● **Aim of the task**: When the line with "Given: Click the EXTRA column header" is reached, include it and stop; before that, copy each line of the listing exactly from the first.

BEGIN

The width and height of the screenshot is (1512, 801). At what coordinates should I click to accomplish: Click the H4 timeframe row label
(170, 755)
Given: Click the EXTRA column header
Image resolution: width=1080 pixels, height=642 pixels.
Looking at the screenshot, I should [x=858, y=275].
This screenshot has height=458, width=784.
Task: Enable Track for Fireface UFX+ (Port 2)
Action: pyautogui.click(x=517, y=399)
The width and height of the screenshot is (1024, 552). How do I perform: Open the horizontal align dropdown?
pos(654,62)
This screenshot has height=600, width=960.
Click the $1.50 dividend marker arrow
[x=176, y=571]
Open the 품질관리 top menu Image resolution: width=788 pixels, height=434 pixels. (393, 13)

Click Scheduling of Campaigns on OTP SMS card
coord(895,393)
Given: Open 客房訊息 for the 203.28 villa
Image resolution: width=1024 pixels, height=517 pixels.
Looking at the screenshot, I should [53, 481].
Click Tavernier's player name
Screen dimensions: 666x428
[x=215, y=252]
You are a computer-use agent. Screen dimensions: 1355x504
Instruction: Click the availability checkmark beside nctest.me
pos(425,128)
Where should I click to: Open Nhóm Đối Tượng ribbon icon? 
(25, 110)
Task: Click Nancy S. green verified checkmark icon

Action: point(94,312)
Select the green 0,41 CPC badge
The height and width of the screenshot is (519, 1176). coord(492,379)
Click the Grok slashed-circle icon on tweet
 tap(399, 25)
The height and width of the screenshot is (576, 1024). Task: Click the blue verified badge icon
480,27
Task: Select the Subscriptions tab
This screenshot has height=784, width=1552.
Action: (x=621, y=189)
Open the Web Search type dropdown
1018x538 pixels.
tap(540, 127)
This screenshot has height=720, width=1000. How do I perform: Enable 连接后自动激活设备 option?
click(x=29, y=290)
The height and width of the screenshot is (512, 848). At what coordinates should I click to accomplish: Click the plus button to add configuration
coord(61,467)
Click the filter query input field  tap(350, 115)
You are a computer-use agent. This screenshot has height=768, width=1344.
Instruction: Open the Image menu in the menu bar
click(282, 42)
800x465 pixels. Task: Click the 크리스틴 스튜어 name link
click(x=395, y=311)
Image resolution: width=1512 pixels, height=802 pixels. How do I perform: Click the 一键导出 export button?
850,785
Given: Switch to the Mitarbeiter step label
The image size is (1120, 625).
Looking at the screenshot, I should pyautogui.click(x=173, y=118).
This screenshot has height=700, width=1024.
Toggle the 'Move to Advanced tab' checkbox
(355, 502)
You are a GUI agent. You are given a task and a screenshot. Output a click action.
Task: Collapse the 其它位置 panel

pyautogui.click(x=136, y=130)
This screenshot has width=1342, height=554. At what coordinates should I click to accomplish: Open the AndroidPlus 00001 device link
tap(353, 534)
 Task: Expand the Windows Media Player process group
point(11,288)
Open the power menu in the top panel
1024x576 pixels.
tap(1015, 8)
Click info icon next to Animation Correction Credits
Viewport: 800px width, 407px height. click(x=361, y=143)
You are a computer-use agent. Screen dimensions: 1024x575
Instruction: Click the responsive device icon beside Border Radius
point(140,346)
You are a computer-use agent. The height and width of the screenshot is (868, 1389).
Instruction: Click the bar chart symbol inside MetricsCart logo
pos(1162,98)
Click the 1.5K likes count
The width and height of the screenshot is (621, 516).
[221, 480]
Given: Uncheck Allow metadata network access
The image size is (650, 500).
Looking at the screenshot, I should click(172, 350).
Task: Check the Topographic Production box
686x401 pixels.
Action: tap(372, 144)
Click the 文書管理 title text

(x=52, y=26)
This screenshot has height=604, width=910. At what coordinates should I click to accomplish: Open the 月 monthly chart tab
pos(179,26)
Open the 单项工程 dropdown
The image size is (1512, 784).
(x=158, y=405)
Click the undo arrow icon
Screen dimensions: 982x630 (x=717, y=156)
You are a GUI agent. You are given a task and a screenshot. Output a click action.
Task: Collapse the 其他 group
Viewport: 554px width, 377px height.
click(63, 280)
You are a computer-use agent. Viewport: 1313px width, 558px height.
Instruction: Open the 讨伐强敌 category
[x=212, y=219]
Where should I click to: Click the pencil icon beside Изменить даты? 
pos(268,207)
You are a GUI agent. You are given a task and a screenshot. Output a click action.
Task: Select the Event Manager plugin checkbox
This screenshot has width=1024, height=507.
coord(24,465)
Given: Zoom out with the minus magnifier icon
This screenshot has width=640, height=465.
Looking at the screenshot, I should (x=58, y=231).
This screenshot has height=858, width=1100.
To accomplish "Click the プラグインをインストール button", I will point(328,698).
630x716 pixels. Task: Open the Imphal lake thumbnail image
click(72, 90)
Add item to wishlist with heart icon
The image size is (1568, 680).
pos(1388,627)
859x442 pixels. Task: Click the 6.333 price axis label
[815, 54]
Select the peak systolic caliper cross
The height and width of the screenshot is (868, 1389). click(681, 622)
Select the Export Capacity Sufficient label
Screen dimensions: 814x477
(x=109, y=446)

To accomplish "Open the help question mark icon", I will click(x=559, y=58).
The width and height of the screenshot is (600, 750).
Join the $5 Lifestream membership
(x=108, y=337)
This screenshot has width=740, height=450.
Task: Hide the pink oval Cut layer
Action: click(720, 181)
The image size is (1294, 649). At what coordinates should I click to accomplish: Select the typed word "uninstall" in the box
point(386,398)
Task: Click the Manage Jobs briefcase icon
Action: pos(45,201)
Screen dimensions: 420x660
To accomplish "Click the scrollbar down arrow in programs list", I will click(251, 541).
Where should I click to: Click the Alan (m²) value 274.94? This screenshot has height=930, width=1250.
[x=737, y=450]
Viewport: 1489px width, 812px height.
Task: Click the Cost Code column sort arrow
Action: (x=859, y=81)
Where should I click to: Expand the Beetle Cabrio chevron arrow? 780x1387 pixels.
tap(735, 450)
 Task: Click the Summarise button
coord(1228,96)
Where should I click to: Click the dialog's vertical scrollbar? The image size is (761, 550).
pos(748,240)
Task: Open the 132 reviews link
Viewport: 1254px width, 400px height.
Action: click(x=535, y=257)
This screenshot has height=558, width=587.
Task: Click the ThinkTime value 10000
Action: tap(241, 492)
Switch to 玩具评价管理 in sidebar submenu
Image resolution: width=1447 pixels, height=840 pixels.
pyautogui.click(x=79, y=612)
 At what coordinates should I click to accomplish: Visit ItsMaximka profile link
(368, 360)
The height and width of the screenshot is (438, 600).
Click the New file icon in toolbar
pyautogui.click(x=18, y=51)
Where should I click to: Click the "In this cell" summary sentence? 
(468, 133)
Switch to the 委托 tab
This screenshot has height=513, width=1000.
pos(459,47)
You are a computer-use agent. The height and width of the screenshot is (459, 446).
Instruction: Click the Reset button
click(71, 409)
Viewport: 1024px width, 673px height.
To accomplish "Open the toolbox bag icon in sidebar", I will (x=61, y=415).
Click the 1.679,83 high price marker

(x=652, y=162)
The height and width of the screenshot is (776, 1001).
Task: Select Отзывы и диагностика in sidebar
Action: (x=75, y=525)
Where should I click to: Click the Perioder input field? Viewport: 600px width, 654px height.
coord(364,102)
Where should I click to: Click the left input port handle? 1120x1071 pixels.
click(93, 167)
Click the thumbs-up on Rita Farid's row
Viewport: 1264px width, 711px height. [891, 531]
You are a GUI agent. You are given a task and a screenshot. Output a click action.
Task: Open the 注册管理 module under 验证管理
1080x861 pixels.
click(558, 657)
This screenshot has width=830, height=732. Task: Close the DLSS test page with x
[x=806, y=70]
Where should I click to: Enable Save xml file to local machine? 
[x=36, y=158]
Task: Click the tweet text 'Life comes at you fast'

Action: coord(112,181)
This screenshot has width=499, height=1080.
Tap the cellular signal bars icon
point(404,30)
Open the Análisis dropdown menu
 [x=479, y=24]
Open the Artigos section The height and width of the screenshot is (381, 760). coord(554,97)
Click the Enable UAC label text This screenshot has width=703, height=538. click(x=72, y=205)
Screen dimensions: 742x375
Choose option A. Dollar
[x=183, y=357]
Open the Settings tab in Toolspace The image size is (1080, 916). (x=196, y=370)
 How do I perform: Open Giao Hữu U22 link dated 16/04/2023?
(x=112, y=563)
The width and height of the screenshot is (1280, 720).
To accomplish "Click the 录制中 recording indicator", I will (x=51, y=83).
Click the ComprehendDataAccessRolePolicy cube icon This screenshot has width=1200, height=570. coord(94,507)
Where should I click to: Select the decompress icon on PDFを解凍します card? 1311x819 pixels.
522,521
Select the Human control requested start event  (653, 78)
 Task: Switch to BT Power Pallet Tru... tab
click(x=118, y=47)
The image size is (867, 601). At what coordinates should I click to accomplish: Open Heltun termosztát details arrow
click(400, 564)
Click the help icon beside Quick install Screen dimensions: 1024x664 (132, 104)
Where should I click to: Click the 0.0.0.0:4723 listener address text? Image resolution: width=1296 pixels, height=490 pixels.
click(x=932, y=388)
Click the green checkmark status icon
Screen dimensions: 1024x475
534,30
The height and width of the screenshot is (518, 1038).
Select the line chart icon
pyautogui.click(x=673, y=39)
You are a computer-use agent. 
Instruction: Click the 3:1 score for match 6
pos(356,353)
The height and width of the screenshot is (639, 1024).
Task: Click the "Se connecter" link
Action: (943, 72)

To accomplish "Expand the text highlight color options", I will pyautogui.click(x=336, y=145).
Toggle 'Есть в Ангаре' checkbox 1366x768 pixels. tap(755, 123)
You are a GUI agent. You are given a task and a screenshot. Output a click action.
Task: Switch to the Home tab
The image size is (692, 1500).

END

● **Result for this exercise**:
The width and height of the screenshot is (1512, 801). At what coordinates should I click to accomplish: Click the H4 timeframe row label
(170, 755)
Given: Click the EXTRA column header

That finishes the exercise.